ATI R500 patent for Xenon GPU?

j^aws

Veteran
Multi-thread graphic processing system

Abstract

The present invention includes a multi-thread graphics processing system and method thereof including a reservation station having a plurality of command threads stored therein. The system and method further includes an arbiter operably coupled to the reservation station such that the arbiter retrieves a first command thread of the plurality of command threads stored therein such that the arbiter receives the command thread and thereupon provides the command thread to a command processing engine. The system and method further includes the command processing engine coupled to receive the first command thread from the arbiter such that the command processor may perform at least one processing command from the command thread. Whereupon, a command processing engine provides the first command thread back to the associated reservation station.

and

...
14. A graphics processing system comprising: a pixel reservation station having a plurality of pixel command threads stored therein; a vector reservation station having a plurality of vector command threads stored therein; an arbiter coupled to the pixel reservation station and the vector reservation station; an arithmetic logic unit (ALU) operably coupled to the arbiter; and a texture engine operably coupled to the arbiter wherein the arbiter retrieves a first selected command thread from one of the plurality of pixel command threads and the plurality of vector command threads and the arbiter thereupon provides the first selected command thread to at least one of: the ALU and the texture engine.
...

and

...
BACKGROUND OF THE INVENTION

[0002] In a graphics processing system, it is important to manage and control multiple command threads relating to texture applications. In a typical graphics processing system, the processing elements, such as vertices and/or pixels, are processed through multiple steps providing for the application of textures and other processing instructions, such as done through one or more arithmetic logic units (ALU).

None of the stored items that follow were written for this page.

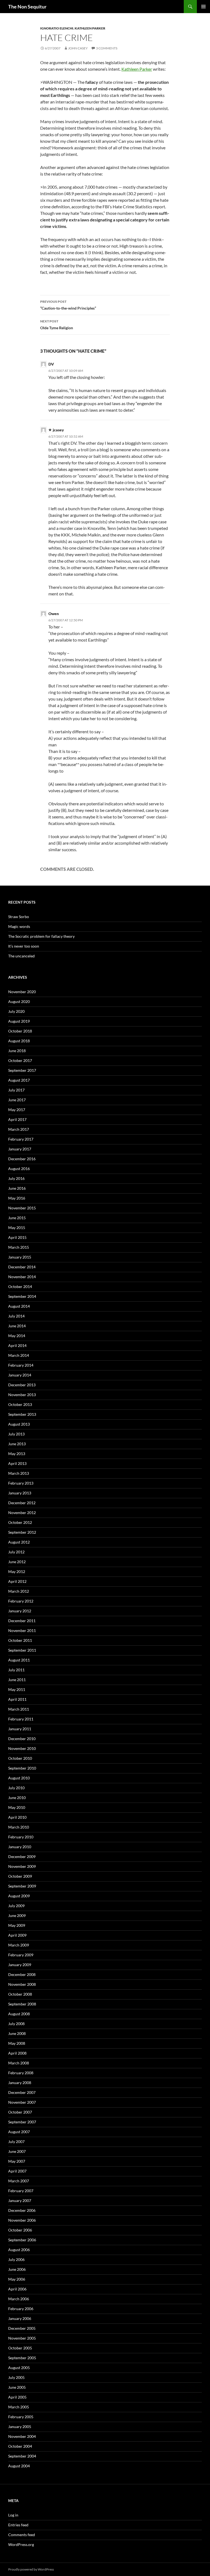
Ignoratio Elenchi (56, 28)
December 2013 (22, 1384)
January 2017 (19, 1149)
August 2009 (19, 1896)
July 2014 (16, 1316)
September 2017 (22, 1070)
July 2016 (16, 1178)
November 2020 (22, 991)
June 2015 (17, 1217)
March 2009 (18, 1945)
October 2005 (20, 2348)
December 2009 (22, 1856)
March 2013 (18, 1473)
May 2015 (16, 1227)
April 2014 (17, 1345)
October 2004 (20, 2446)
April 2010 (17, 1817)
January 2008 (19, 2082)
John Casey (78, 48)
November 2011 (22, 1630)
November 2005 (22, 2338)
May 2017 (16, 1109)
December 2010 (22, 1738)
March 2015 (18, 1247)
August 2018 (19, 1040)
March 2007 (18, 2181)
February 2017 (20, 1139)
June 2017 (17, 1099)
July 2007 (16, 2141)
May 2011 (16, 1689)
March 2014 (18, 1355)
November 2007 (22, 2102)
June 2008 (17, 2033)
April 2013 (17, 1463)
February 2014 (20, 1365)
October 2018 (20, 1031)
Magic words (19, 926)
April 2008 (17, 2053)
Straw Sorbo (18, 916)
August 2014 (19, 1306)
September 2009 (22, 1886)
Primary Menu (203, 6)
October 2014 (20, 1286)
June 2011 (17, 1679)
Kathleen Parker (90, 28)
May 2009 (16, 1925)
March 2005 (18, 2407)
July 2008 (16, 2023)
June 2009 (17, 1915)
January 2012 (19, 1610)
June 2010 (17, 1797)
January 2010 (19, 1846)
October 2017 (20, 1060)
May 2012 (16, 1571)
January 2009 (19, 1964)
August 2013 (19, 1424)
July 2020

To improve the operating efficiency of a graphics processing system, the control of the flow of the multiple command threads is preferred.
...

and

...
[0038] As such, the present invention allows for multi-thread command processing effectively using designated reservation station, in conjunction with the arbiter, for the improved processing of multiple command threads. The present invention further provides for the effective utilization of the ALU and the graphics processing engine, such as the texture engine, for performing operations for both pixel command threads and vertex command threads, thereby improving graphics rendering and improving command thread processing flexibility.
...

Multi-thread graphic processing system

Sounds like the load balancing control for vertex and pixel threads for the ATI R500, aka Xenon GPU...?
 
maybe thats how they are implementing unified shaders... that arbiter will determine on the fly based on prioritization of the multiple threads its receiving, how many ALUs (out of 48 ) to dedicated to pixel shading versus vertex... makes the ratio of one to the other completely fluid and dynamic...

Of course that is layperson understanding. :D
 
^^ Yep, sounds like it...

Patent said:
...
6. The command processing system of claim 1 further comprising: an arithmetic logic unit (ALU) operably coupled to the arbiter such that the arbiter is capable of providing at least one of the plurality of command threads to the ALU.
...

The ALU can receive either vertex or pixel threads from the arbiter...
 
Some thoughts (unordered):

1) The interleaving of threads on an ALU was an interesting twist I did not expect. Anything to boost the total number of instructions executed per second, I guess.

2) The introduction of multiple reservation stations makes things interesting. The obvious split is between pixel and vertex threads, but go further. Presume for a second that the X2 has eDRAM and this patent applies to the GPU in the X2. If one of the reservation stations is in memory, they might be able to do deferred tiled rendering. The point, of course, would be to only process vertices or pixels within the portion of the screen currently in the eDRAM. It's sort of a crazy idea, but the pieces fit together rather well.
 
Good find Jaws.

Inane_Dork, interesting comments. The R400 was a radical new design, and the R500 is a console follup part. I think most of us have assumed the radical new concept was Unified Shaders... but maybe there is more? Right now it seems memory is a huge limitation. Sure, proceedural textures may help some, but we have a ton of high quality features (high res normal maps, HDRL, high levels of AA) that most of us expect Next Gen hardware to do, yet the memory bandwidth is just not there.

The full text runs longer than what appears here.